The implication is that structural specification scales with documentation discipline. Projects with careful architecture decision records, explicit module boundary documentation, and detailed coding conventions give agents substantially more to work with. Projects that rely on convention-by-osmosis and tribal knowledge give agents almost nothing.

Making Structural Intent Testable

There is a category of countermeasure that converts structural intent into executable constraints: architecture fitness functions. These are tests that assert structural properties rather than behavioral ones.

For a Swift project, custom SwiftLint rules can enforce layer separation:

custom_rules:
  service_no_swiftui:
    name: "Services must not import SwiftUI"
    regex: "^import SwiftUI"
    included: ".*/Services/.*\\.swift"
    message: "Service types must not depend on SwiftUI"
    severity: error
  model_no_network:
    name: "Model types must not import networking"
    regex: "^import (Alamofire|Foundation\\.URLSession)"
    included: ".*/Model/.*\\.swift"
    message: "Model types are pure data; networking belongs in Services"
    severity: error

When these rules run in CI, structural violations become build failures.
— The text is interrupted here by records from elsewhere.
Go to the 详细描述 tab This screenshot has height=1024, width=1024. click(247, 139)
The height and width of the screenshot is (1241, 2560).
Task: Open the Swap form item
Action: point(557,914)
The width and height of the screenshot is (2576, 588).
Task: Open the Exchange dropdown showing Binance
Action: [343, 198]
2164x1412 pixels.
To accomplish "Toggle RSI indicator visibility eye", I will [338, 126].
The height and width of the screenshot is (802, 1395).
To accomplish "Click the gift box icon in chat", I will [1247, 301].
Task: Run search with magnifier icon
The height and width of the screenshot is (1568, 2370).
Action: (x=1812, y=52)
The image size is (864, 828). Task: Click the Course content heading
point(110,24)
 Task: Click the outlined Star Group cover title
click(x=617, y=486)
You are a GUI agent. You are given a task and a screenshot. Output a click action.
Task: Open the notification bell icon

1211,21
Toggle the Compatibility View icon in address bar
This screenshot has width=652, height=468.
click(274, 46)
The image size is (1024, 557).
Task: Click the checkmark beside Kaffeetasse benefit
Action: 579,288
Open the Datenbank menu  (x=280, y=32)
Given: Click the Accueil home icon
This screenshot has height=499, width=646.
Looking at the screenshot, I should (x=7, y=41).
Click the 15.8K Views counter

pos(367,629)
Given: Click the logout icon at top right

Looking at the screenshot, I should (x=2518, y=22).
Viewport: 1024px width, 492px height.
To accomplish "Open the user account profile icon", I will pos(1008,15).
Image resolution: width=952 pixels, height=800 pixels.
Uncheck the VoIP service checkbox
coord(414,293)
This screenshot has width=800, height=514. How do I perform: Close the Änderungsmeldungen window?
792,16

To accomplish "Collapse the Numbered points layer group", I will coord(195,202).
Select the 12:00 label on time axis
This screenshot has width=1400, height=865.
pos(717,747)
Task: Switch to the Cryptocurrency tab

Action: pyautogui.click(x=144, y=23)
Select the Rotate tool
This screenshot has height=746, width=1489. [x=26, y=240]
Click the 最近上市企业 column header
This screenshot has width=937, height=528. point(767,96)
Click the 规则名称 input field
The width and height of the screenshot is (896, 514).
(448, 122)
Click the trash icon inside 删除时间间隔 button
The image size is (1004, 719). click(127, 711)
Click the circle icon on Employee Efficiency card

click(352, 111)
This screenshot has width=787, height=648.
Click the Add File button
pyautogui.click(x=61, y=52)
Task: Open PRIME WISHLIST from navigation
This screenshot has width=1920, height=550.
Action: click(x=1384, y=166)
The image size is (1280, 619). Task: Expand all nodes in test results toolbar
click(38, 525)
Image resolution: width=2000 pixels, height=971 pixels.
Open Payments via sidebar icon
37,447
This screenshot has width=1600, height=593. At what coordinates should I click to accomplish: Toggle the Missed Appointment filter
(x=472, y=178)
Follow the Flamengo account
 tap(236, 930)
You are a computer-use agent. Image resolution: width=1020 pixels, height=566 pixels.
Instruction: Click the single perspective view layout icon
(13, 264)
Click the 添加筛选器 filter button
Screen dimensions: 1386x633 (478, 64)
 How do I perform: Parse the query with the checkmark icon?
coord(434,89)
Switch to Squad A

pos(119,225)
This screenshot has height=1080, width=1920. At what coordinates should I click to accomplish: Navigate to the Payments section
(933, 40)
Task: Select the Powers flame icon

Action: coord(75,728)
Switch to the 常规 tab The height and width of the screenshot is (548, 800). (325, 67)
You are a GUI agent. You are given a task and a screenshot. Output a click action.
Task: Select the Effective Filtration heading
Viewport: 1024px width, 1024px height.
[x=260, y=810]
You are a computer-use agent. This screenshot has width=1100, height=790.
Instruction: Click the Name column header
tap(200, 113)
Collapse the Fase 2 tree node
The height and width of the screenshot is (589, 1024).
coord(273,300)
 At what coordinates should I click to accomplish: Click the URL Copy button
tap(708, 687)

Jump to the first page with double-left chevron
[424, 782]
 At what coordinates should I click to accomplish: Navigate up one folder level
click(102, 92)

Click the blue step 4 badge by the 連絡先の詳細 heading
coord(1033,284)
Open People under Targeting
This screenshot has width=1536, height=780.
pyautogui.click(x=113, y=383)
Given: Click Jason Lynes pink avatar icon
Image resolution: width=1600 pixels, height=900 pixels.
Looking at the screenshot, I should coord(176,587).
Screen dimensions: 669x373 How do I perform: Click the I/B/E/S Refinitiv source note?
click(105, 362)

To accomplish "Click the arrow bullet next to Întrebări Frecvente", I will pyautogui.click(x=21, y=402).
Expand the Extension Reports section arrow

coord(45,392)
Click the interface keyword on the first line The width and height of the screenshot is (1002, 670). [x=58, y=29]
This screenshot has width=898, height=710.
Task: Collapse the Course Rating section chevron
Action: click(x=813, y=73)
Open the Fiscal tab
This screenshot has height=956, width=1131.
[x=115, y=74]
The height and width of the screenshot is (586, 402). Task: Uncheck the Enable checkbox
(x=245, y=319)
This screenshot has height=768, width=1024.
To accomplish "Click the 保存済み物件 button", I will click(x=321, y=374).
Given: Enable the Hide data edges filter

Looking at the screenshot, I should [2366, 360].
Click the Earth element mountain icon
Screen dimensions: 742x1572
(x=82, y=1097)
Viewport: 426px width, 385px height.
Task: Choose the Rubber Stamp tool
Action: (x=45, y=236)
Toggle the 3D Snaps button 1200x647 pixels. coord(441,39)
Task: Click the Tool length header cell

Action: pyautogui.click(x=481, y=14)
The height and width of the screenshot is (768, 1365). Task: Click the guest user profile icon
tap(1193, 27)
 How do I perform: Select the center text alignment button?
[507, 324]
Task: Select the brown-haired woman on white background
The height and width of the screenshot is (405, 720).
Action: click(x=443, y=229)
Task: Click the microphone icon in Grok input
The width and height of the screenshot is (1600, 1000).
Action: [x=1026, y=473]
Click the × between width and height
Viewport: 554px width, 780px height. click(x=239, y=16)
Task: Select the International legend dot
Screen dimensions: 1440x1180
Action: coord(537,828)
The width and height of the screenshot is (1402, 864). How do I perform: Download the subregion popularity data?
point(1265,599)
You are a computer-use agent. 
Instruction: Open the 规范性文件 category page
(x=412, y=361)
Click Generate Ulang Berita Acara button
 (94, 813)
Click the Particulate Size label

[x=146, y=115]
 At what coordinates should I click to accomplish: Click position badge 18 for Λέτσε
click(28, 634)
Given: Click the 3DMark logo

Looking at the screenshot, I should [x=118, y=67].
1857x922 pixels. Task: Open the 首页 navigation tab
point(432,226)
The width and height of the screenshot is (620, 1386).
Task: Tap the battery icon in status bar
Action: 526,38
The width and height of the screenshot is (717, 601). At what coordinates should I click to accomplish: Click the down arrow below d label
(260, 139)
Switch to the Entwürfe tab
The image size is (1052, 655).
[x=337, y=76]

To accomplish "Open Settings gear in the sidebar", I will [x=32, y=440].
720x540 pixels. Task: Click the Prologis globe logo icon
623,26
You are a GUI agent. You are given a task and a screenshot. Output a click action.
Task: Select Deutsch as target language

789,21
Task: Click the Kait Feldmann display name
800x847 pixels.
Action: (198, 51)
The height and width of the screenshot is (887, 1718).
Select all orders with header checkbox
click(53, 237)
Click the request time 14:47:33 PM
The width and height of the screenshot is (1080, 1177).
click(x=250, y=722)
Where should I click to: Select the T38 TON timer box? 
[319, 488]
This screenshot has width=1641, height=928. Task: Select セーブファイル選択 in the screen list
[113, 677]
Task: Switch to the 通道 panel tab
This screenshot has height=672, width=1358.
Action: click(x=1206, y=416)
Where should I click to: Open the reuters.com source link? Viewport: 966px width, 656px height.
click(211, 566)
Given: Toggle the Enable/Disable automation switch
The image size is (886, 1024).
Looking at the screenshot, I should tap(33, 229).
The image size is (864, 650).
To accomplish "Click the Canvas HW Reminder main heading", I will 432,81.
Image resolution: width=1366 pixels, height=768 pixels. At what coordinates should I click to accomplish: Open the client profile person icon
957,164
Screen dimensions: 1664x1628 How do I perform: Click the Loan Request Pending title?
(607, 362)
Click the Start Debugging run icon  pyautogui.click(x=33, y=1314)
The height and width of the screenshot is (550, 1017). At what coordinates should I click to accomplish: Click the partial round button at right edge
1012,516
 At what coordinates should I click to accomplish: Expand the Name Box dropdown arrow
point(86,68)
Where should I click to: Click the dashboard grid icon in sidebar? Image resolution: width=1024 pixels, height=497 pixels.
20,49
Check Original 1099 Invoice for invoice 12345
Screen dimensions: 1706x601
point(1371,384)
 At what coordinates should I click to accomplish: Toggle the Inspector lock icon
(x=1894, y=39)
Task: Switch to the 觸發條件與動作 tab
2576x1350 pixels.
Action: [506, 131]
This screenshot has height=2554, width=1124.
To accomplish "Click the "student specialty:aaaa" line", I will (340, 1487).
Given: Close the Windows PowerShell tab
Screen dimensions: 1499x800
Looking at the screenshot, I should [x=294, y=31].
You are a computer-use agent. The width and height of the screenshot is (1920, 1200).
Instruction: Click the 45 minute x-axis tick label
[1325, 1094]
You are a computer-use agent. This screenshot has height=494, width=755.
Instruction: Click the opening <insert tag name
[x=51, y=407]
The agent’s output has to pass not just behavioral tests but structural ones. Neal Ford and Mark Richards’ work on fitness functions in “Building Evolutionary Architectures” provides the conceptual framework; the tooling to implement them is available now for most languages and stacks.

This approach has limits. Custom rules catch violations you anticipate. Violations you don’t anticipate, the novel ways an agent finds to cross a boundary you hadn’t thought to protect, slip through until someone writes a new rule. The rules also require architectural intent to be specified precisely enough to be encoded: fuzzy conventions don’t translate into regex patterns.

The Specification Debt Most Teams Are Carrying

The practical situation in most teams is that structural intent exists, but mostly as tacit knowledge. Developers who have worked on a codebase long enough have internalized its conventions. New developers learn them through review and pairing. This system worked when humans wrote all the code, because the review process transferred architectural knowledge alongside functional review.

Coding agents disrupt this transfer. An agent doesn’t learn conventions through pairing; it learns from whatever appears in its context. If conventions aren’t written down, they aren’t available to the agent. The GitClear analysis of AI-assisted code changes found code duplication roughly doubling in repositories corresponding to heavy AI tool adoption. Duplication is precisely what you’d expect when an agent doesn’t know an abstraction already exists, because no one told it where to look.

The countermeasure isn’t to avoid coding agents. It’s to write down what you’ve been leaving implicit. Architecture decision records, module boundary documentation, explicit conventions: these have value independent of AI tooling, because they help human developers too. The difference is that before coding agents, this documentation was optional, a nice-to-have that made onboarding faster. With coding agents in the workflow, the structural specification is the primary mechanism through which architectural intent reaches the agent.

Doernenburg could assess the damage to CCMenu because he holds the mental model. Most teams using agents in codebases they maintain collectively, with distributed ownership and evolving conventions, don’t have a single person who holds that model clearly enough to run the same audit. The structural specification problem scales with team size and codebase age, and most teams are running a deficit they haven’t measured.

Writing the specification is the work the tooling can’t do for you.